Os pais ou responsáveis legais ficam obrigados a comparecer periodicamente às escolas de seus filhos para acompanhar o desempenho escolar deles e o processo educativo.

– O comparecimento deve ocorrer pelo menos uma vez a cada dois meses letivos, em todas as escolas públicas e privadas da educação básica do país.

– Entende-se por “comparecimento” a participação em reuniões oficiais de pais e mestres ou o diálogo individual com professores, neste caso, em espaço e tempo apropriados, de forma a não prejudicar o trabalho do professor nem a participação nos conselhos escolares ou similares.

– O atestado de comparecimento dos pais ou responsáveis será emitido por um servidor da direção da escola ou, na falta dele, pelo professor da criança ou do adolescente.

– O projeto prevê que o pai ou responsável poderá faltar ao trabalho pelo tempo necessário sem prejuízo ao salário.

Punições

– O comparecimento deve ocorrer pelo menos uma vez a cada dois meses letivos, em todas as escolas públicas e privadas da educação básica do país.

– Entende-se por “comparecimento” a participação em reuniões oficiais de pais e mestres ou o diálogo individual com professores, neste caso, em espaço e tempo apropriados, de forma a não prejudicar o trabalho do professor nem a participação nos conselhos escolares ou similares.

– O atestado de comparecimento dos pais ou responsáveis será emitido por um servidor da direção da escola ou, na falta dele, pelo professor da criança ou do adolescente.

– O projeto prevê que o pai ou responsável poderá faltar ao trabalho pelo tempo necessário sem prejuízo ao salário.

Críticas a punição por ausência

Gerente de conteúdo do movimento Todos pela Educação, Ricardo Falzetta acredita que a proposta do senador Cristovam Buarque tem as melhores intenções, inclusive por prever a possibilidade de o trabalhador faltar ao serviço para comparecer à escola do filho, sem prejuízos no salário.

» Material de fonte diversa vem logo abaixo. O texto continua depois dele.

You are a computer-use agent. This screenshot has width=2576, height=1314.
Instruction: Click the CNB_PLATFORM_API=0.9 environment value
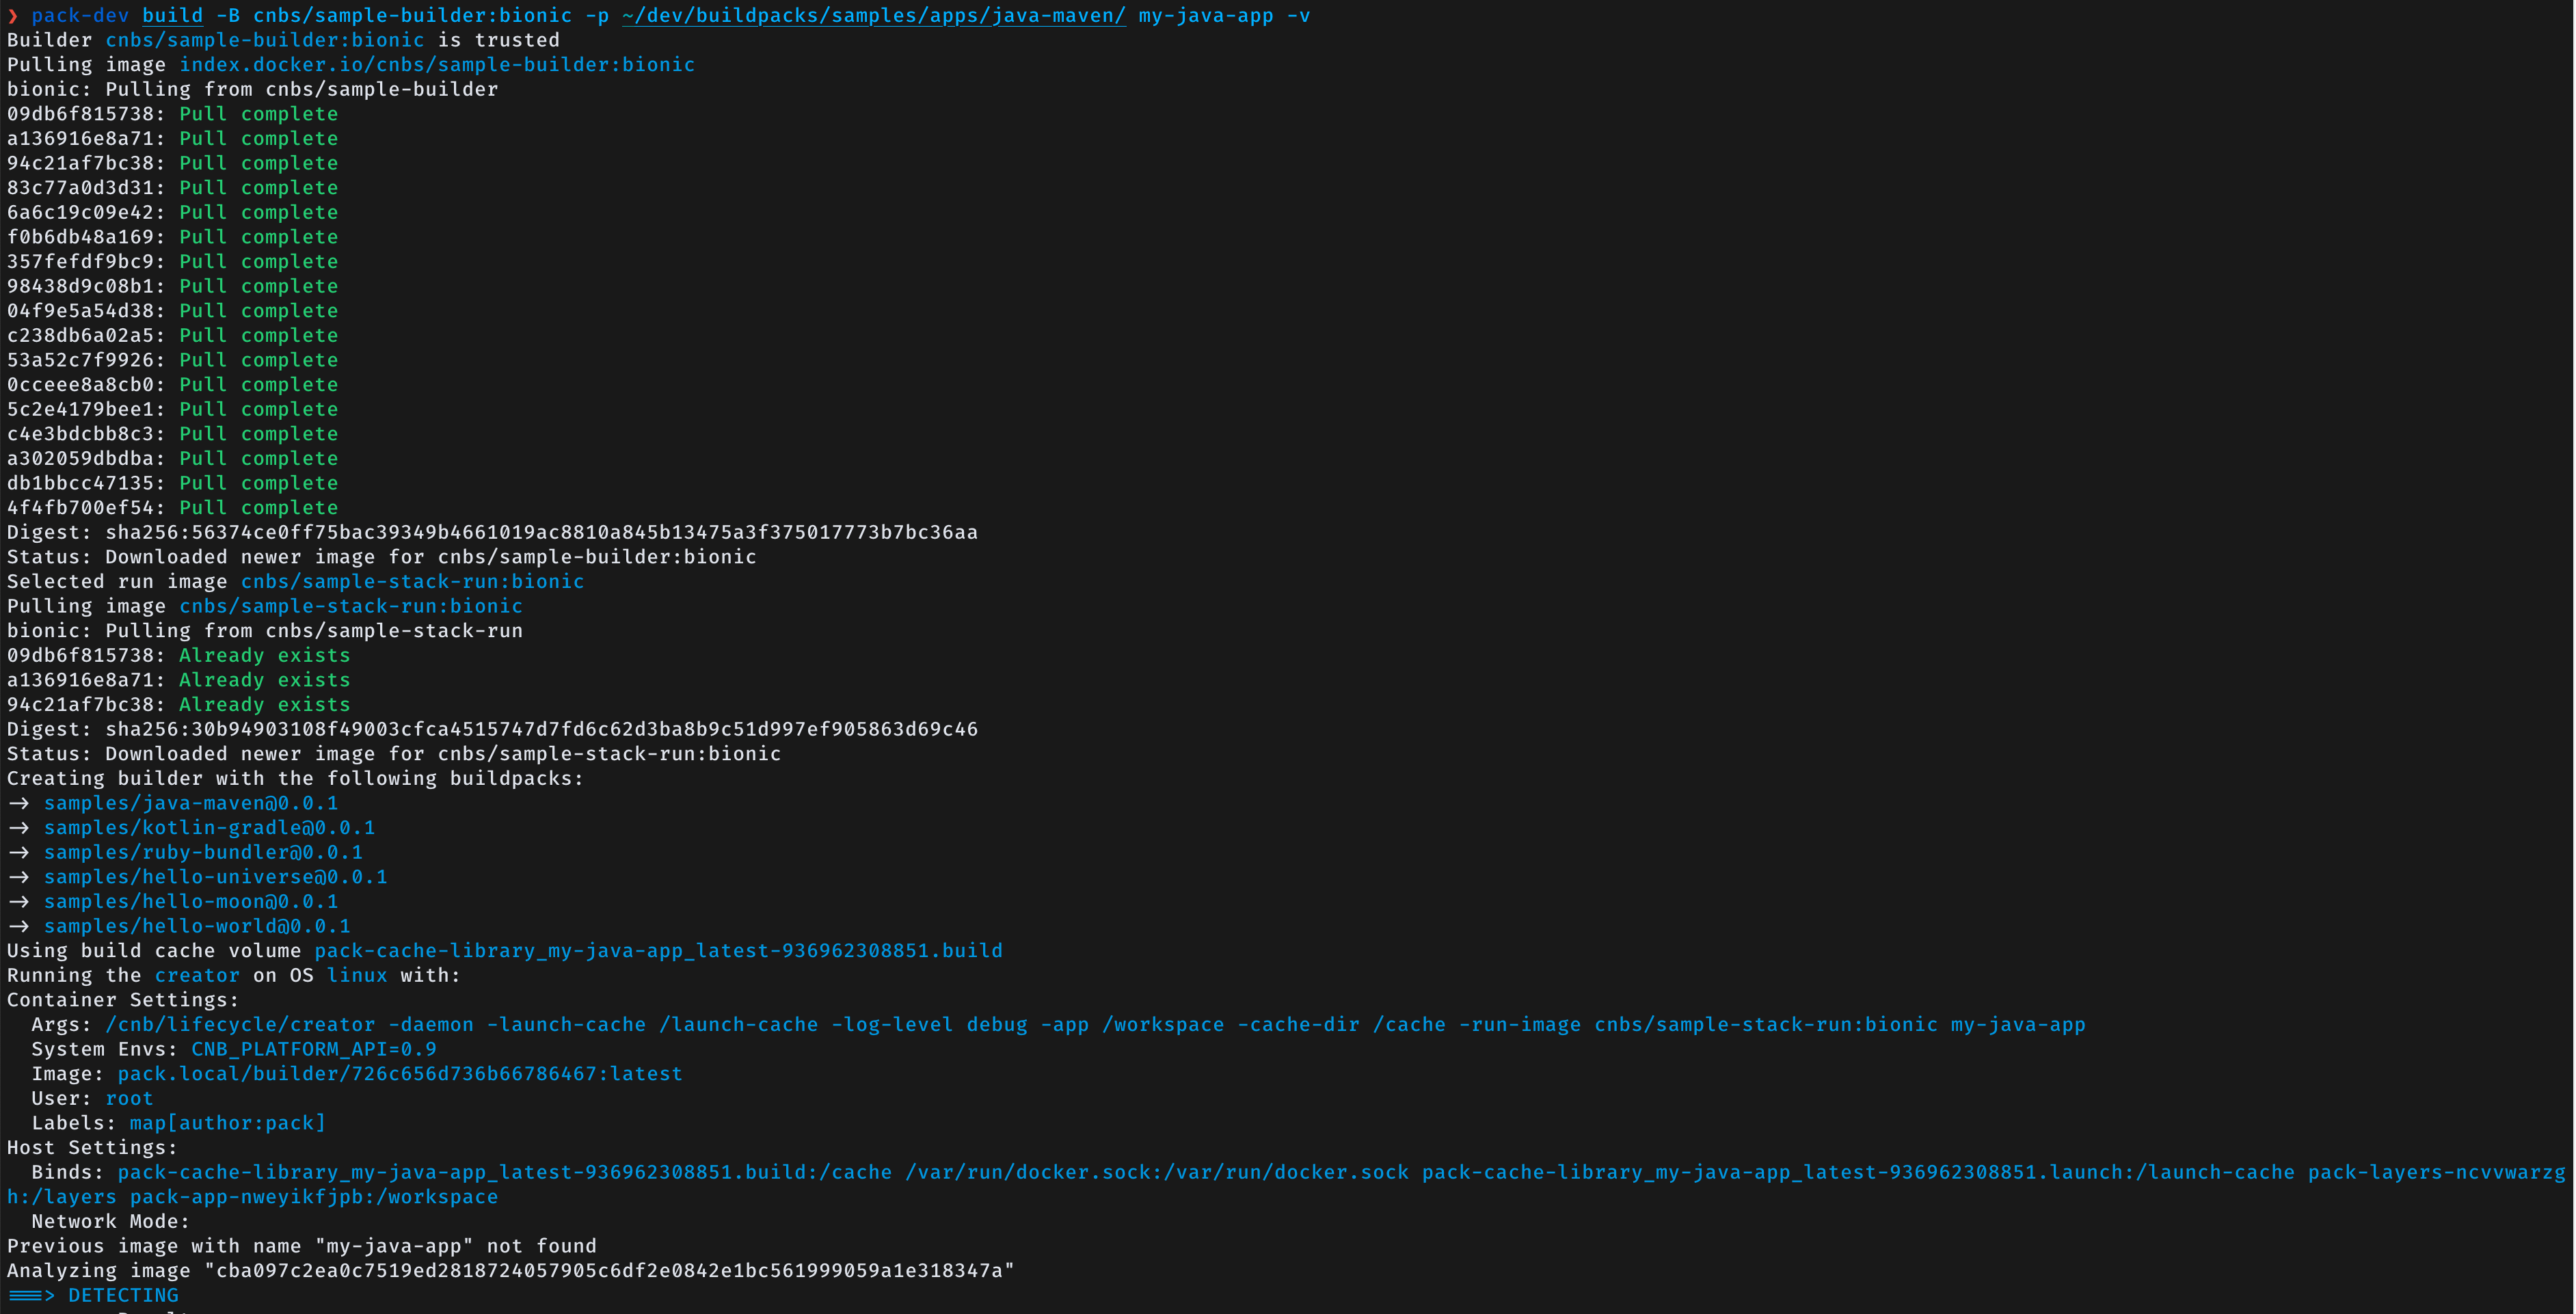[313, 1049]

No entanto, ele não concorda com a punição nos casos de ausência. O efeito, aposta, seria negativo justamente na parte mais importante do contexto escolar: o aluno.

Falzetta ressalta que a participação dos pais na vida escolar dos filhos precisa ser espontânea, para que a criança se sinta acolhida e perceba que eles de fato se preocupa com as atividades escolares e com seu desenvolvimento intelectual.

– O aluno precisa perceber que a sua educação está na pauta, faz diferença. O pai indo obrigado à escola anula esse efeito – diz.

Entre as medidas que poderiam ajudar na aproximação pais/escola, segundo Falzetta, está diagnosticar com as turmas, desde o começo do ano letivo, como funciona a rotina da família e buscar horários alternativos para os encontros de pais. Outra medida seria pensar na tecnologia como aliada nessa relação e reforçar com os gestores a importância de priorizá-la no ambiente escolar:

– Há alternativas, e elas precisam ser buscadas, antes de uma legislação punitiva.
Em 2014, a participação dos pais ou responsáveis na vida escolar dos alunos da educação básica foi abordada em uma pesquisa do movimento Todos Pela Educação, em parceria com as fundações Itaú Social, Maria Cecília Souto Vidigal e Roberto Marinho e os institutos C&A e Unibanco. Foram entrevistados mais de dois mil pais ou responsáveis por crianças e jovens, entre quatro e 17 anos, de escolas públicas e privadas de todo o país, da Educação Infantil ao Ensino Médio.